Find how many lines in this data contain the string "computer". Respond with only that number.
★ ★ ★
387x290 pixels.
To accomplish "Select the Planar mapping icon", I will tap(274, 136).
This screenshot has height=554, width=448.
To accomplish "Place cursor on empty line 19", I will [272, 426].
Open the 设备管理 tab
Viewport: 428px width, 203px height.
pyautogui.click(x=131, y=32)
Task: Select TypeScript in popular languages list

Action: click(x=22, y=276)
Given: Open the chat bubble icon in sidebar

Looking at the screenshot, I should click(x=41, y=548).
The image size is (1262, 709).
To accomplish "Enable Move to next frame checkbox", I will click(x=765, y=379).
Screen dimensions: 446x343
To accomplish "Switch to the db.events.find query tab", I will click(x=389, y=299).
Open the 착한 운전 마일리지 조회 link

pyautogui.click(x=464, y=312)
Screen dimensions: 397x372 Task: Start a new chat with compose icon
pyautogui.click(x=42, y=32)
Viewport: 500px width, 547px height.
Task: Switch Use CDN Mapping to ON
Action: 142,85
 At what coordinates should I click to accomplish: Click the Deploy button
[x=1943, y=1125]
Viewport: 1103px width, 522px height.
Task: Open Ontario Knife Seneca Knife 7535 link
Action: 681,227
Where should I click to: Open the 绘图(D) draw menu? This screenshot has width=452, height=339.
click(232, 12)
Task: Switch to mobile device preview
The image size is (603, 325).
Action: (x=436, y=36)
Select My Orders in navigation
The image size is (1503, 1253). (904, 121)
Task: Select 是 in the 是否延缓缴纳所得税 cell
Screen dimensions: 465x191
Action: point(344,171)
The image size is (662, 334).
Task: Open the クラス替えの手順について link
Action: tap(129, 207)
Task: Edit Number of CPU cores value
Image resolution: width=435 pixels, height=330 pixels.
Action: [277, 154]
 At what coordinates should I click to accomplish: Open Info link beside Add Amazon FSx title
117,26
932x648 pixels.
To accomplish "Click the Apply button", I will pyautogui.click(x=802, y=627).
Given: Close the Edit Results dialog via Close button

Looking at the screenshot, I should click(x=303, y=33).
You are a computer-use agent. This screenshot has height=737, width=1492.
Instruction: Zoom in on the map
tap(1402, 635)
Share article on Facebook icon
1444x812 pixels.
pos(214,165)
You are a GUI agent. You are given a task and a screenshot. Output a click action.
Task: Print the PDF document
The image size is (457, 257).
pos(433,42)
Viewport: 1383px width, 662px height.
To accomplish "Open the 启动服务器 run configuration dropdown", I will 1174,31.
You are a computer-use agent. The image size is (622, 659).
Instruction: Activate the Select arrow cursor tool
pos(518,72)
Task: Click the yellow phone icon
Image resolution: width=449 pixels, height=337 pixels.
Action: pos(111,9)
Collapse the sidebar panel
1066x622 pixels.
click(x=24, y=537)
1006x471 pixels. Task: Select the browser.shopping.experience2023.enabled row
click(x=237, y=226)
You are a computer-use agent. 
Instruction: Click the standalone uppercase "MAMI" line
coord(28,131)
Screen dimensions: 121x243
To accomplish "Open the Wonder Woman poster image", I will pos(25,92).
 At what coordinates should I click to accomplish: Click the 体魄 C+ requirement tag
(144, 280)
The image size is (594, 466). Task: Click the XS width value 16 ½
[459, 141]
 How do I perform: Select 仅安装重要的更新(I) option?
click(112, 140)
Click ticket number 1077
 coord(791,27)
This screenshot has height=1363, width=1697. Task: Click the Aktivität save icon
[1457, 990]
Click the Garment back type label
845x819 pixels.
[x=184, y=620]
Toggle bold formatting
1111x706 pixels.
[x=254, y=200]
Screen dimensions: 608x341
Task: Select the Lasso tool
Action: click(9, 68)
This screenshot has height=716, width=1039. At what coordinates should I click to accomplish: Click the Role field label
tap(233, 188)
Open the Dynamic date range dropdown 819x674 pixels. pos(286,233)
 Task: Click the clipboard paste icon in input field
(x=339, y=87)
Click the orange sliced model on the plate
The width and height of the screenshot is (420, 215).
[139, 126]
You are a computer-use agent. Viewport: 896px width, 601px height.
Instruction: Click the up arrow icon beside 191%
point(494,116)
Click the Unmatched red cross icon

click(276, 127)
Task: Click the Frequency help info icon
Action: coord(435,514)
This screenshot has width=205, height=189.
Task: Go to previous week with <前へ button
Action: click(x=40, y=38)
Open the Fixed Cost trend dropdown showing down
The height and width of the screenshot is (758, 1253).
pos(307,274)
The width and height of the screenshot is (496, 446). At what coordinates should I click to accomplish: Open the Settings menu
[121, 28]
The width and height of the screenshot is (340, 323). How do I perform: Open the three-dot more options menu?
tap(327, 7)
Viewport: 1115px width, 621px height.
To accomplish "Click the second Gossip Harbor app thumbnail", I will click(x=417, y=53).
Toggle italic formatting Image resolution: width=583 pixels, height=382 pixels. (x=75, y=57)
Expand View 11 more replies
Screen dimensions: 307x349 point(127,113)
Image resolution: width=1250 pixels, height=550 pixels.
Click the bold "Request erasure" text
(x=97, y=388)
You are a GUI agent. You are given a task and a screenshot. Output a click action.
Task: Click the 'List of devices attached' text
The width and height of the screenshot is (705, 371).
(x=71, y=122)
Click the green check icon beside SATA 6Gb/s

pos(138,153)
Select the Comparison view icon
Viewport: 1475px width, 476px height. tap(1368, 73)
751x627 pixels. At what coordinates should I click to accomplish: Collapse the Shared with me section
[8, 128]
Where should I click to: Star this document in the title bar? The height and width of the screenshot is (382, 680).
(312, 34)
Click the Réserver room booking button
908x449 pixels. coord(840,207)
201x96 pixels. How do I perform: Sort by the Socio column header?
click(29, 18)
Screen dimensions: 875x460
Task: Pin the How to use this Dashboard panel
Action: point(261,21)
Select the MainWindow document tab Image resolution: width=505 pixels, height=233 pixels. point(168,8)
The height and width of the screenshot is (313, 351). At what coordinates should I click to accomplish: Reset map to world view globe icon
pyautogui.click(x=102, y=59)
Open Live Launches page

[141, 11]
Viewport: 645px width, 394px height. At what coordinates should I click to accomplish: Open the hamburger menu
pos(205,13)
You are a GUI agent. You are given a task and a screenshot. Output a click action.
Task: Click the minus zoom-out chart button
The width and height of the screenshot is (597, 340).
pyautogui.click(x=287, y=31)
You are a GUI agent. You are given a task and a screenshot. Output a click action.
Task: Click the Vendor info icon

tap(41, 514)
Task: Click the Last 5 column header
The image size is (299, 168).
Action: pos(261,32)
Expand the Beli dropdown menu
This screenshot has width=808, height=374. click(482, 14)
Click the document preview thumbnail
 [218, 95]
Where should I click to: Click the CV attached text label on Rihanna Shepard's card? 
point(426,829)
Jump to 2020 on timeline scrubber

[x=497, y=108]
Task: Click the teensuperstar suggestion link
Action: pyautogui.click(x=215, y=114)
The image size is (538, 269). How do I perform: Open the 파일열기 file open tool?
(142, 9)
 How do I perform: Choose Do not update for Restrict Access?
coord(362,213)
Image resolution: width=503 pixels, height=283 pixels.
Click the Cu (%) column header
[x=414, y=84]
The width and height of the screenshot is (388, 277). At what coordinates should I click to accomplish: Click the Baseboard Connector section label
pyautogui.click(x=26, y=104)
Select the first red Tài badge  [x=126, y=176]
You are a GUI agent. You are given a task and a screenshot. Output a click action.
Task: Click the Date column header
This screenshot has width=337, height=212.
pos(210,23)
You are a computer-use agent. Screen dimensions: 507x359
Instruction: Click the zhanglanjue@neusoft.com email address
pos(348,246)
★ ★ ★
#### Solution to this exercise:
5